▶ LEESTEKST:
----------------------------------------

Aren lezen

Nicolas Poussin Boaz en Ruth op het veld (ca. 1660), bron statenvertaling.net

Intredepreek Dorpskerk Barendrecht Zondag Trinitatis

Gemeente van onze Heer Jezus Christus,

Zondag Trinitatis vandaag, van de Drie-Eenheid, de zondag na Pinksteren viert de kerk dat God zich laat kennen als Vader, Zoon en Heilige Geest. Daar zit veel in, dat God zich op diverse manieren met mensen in contact treedt, dat geeft ook een bepaalde structuur aan, de Bijbelse drieslag van schepping, verlossing en voltooiing. En het probeert bovenal iets onder woorden te brengen van de grootheid van God, die je begrip te boven gaat.

----------------------------------------

Een reeks items
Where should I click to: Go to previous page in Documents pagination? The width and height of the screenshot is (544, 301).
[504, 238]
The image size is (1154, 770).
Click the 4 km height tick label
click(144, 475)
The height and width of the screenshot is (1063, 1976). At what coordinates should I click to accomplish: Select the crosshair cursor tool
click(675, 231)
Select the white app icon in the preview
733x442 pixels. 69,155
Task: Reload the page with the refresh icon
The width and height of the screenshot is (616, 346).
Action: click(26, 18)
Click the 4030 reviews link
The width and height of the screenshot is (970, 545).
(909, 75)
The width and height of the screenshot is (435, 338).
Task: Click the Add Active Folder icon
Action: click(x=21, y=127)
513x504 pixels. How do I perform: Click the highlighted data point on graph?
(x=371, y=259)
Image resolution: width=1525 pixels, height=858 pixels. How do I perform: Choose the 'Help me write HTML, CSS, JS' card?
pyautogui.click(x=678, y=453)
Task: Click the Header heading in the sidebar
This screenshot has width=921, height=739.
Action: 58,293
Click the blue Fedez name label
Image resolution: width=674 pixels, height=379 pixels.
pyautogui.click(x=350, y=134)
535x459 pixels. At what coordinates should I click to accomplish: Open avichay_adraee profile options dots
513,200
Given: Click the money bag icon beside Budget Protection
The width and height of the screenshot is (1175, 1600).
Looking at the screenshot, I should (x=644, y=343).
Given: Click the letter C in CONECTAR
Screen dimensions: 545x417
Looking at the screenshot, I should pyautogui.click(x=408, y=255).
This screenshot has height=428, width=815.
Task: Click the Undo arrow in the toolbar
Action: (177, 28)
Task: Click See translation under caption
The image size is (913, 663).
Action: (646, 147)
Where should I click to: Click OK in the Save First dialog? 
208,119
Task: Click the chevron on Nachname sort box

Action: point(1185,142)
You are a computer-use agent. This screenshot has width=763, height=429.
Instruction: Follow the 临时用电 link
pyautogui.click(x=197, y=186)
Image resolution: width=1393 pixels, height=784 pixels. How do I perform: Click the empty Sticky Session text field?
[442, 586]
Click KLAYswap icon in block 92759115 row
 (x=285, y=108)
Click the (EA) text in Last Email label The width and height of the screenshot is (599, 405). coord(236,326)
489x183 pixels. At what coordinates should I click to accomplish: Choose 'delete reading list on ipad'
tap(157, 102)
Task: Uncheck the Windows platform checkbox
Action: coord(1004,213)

----------------------------------------

▶ DE OPDRACHTEN:
1 - Herhaal letterlijk het deel van de preek van "Intredepreek Dorpskerk Barendrecht" tot en met "te boven gaat.".
2 - Welke Bijbelse drieslag noemt de preek?
3 - Schrijf alstublieft het vervolg van de preek, aansluitend op de laatste zin.

▶ ANTWOORDEN:
1 -
Intredepreek Dorpskerk Barendrecht Zondag Trinitatis

Gemeente van onze Heer Jezus Christus,

Zondag Trinitatis vandaag, van de Drie-Eenheid, de zondag na Pinksteren viert de kerk dat God zich laat kennen als Vader, Zoon en Heilige Geest. Daar zit veel in, dat God zich op diverse manieren met mensen in contact treedt, dat geeft ook een bepaalde structuur aan, de Bijbelse drieslag van schepping, verlossing en voltooiing. En het probeert bovenal iets onder woorden te brengen van de grootheid van God, die je begrip te boven gaat.

2 - Schepping, verlossing en voltooiing.

3 -
Het is bij uitstek de zondag van de lofprijzing: God in de hoog alleen zij eer

Dietrich Bonhoeffer zegt: De leer van de Drie-Eenheid is ontstellend eenvoudig; ieder kind kan het begrijpen. Er is maar één God, maar deze God is de volmaakte liefde en als zodanig is Hij Jezus Christus en de Heilige Geest. De leer van de Drie-Eenheid is niets anders dan een zwakke menselijke lofprijzing op de onstuimigheid van de liefde waarmee God zichzelf verheerlijkt en de wereld omvat.

Herman Finkers vertelt in zijn show na de pauze hoe hij op de lagere school werd doodgegooid  met dogma’s, het dogma van 1+1=2 en het dogma van de reductie, het is allemaal niets ander dan, totdat de kapelaan in de klas kwam vertellen over God. Er is 1 God en die bestaat uit drie personen. Goddank dacht de jonge Herman, eindelijk iemand met wie ik kan praten.

De drie-enigheid van God vertelt dat de ene God relatie is in zichzelf, een en al liefde en leven. Van binnenuit.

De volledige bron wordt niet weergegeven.